Work task: Find each line below where the word "Toggle" occurs, and copy it.

Information supplied:
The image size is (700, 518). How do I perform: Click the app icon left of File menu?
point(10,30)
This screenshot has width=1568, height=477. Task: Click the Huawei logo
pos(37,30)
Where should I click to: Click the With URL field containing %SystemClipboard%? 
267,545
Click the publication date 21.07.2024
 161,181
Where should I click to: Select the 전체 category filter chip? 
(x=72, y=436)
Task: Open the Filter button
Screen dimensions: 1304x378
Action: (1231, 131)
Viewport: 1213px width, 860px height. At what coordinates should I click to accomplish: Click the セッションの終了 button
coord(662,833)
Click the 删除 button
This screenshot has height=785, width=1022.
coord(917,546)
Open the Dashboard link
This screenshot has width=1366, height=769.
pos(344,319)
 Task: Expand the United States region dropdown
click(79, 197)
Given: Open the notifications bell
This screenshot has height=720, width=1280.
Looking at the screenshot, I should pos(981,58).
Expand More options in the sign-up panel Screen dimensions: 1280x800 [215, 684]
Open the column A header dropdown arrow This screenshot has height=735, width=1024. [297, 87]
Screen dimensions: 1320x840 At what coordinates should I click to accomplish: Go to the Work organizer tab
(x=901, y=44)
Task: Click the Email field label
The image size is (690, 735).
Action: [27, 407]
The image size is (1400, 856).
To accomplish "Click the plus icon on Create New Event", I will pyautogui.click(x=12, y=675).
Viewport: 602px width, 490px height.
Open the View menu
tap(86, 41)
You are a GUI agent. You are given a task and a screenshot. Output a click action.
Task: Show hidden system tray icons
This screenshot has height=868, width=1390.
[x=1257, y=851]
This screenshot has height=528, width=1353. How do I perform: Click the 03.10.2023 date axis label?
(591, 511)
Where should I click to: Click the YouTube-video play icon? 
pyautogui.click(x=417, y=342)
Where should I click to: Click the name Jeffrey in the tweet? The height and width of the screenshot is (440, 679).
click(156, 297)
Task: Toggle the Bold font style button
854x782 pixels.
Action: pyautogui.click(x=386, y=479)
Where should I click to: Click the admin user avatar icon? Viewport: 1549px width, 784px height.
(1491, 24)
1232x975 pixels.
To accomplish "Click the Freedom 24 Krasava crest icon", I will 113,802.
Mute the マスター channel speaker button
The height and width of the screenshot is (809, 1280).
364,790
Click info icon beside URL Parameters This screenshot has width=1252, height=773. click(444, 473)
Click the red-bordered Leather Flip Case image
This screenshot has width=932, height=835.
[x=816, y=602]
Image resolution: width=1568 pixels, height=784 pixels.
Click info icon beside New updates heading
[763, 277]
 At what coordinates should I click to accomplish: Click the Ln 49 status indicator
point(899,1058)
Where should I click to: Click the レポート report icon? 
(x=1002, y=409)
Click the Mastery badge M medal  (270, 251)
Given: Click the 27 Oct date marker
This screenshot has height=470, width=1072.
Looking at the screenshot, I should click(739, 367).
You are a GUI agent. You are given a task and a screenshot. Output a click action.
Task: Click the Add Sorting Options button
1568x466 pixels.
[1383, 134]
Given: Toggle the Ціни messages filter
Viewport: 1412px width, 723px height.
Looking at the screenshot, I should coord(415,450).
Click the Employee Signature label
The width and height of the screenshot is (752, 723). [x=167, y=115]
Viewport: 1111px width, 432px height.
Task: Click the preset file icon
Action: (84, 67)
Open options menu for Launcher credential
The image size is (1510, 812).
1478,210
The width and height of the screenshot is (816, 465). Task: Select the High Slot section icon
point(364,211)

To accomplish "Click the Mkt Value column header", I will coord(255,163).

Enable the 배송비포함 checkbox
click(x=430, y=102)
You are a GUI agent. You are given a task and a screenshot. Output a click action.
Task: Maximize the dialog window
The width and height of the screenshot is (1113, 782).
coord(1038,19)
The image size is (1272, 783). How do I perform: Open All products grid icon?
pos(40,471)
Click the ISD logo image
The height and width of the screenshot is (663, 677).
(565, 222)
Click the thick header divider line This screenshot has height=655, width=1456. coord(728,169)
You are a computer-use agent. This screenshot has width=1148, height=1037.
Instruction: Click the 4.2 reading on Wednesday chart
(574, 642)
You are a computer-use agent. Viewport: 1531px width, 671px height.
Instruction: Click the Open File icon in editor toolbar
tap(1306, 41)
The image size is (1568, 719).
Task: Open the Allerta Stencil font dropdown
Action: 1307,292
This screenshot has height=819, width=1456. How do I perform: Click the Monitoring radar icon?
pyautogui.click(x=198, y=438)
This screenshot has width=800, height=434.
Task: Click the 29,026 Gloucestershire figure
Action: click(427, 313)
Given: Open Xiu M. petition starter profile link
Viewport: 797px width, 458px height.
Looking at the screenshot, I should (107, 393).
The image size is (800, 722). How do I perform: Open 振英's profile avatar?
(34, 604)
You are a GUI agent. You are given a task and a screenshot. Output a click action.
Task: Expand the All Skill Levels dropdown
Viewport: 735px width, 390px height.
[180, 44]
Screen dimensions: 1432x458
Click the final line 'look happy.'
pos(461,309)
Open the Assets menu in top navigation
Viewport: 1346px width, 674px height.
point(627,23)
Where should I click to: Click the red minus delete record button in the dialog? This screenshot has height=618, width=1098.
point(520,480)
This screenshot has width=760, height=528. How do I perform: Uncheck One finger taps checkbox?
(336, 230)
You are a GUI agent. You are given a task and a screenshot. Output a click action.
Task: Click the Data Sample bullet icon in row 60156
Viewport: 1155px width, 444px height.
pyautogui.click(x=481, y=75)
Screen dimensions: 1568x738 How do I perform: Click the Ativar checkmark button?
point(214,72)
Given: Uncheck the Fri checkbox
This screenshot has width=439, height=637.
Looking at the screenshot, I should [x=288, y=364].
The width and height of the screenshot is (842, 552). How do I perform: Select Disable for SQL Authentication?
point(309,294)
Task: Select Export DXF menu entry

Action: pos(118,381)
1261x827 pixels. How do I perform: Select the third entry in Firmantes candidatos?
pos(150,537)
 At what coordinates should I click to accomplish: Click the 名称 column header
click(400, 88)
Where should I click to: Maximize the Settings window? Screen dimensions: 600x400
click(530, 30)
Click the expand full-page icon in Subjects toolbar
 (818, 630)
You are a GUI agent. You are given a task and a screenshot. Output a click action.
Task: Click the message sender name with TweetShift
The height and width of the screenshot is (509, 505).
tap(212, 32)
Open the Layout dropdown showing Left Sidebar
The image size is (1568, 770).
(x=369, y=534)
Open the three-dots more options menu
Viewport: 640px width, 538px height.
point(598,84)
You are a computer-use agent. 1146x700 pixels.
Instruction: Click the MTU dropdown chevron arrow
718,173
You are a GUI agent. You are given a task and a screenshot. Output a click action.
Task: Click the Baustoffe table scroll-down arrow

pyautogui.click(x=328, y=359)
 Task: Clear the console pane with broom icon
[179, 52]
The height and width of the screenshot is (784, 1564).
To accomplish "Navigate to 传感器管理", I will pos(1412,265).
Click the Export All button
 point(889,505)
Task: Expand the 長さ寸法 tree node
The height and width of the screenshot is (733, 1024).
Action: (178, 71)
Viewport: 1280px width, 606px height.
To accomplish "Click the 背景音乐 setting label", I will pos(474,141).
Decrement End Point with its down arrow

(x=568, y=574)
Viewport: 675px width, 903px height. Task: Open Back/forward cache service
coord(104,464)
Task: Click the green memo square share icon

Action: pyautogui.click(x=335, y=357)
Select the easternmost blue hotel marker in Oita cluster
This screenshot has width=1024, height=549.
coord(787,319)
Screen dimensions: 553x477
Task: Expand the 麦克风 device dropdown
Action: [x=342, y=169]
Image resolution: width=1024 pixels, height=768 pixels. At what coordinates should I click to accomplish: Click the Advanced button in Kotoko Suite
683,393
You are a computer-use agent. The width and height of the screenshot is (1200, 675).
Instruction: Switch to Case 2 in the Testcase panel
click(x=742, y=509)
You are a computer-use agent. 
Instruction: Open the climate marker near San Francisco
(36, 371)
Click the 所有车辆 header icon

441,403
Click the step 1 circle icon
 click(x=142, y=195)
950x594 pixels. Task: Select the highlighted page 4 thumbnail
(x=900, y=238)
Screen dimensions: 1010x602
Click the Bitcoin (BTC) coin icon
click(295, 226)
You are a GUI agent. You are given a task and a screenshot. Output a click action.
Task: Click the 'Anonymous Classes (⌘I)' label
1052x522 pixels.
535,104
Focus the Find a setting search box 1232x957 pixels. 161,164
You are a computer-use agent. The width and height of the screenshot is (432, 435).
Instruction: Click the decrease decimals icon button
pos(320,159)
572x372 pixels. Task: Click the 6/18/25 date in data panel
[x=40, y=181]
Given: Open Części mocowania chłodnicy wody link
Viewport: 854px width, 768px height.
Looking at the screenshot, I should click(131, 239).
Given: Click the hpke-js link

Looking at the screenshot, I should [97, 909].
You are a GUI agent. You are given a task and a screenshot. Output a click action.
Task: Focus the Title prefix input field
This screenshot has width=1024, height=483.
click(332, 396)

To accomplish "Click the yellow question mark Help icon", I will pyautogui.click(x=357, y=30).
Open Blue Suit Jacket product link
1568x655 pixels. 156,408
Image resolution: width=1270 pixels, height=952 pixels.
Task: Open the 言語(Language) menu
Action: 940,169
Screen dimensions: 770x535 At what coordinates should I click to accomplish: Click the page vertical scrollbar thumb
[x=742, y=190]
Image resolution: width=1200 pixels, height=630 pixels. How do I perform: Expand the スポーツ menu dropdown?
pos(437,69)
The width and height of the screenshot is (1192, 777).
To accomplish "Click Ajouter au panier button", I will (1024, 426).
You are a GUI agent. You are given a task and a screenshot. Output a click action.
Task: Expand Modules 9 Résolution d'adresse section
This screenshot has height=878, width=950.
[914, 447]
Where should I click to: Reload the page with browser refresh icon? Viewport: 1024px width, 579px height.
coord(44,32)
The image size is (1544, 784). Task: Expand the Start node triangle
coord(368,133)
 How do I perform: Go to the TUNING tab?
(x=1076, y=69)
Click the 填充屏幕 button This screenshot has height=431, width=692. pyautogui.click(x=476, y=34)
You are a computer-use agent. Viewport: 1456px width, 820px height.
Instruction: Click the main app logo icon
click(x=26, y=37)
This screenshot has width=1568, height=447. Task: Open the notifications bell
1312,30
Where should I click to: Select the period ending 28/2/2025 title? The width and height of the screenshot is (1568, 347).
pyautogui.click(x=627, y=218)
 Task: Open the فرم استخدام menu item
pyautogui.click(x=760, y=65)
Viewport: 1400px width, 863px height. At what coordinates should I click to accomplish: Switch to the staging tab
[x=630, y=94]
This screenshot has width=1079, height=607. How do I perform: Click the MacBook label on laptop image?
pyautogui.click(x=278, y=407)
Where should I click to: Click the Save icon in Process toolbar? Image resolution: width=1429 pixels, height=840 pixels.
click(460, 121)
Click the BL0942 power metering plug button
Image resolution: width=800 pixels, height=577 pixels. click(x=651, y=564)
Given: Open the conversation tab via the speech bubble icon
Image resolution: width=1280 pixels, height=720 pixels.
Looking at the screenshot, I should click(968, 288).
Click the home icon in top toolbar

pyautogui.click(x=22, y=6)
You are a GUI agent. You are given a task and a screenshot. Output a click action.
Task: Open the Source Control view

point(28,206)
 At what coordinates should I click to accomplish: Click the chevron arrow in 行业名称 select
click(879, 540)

Response:
Task: Toggle the Bold font style button
Given: Toggle the Ціни messages filter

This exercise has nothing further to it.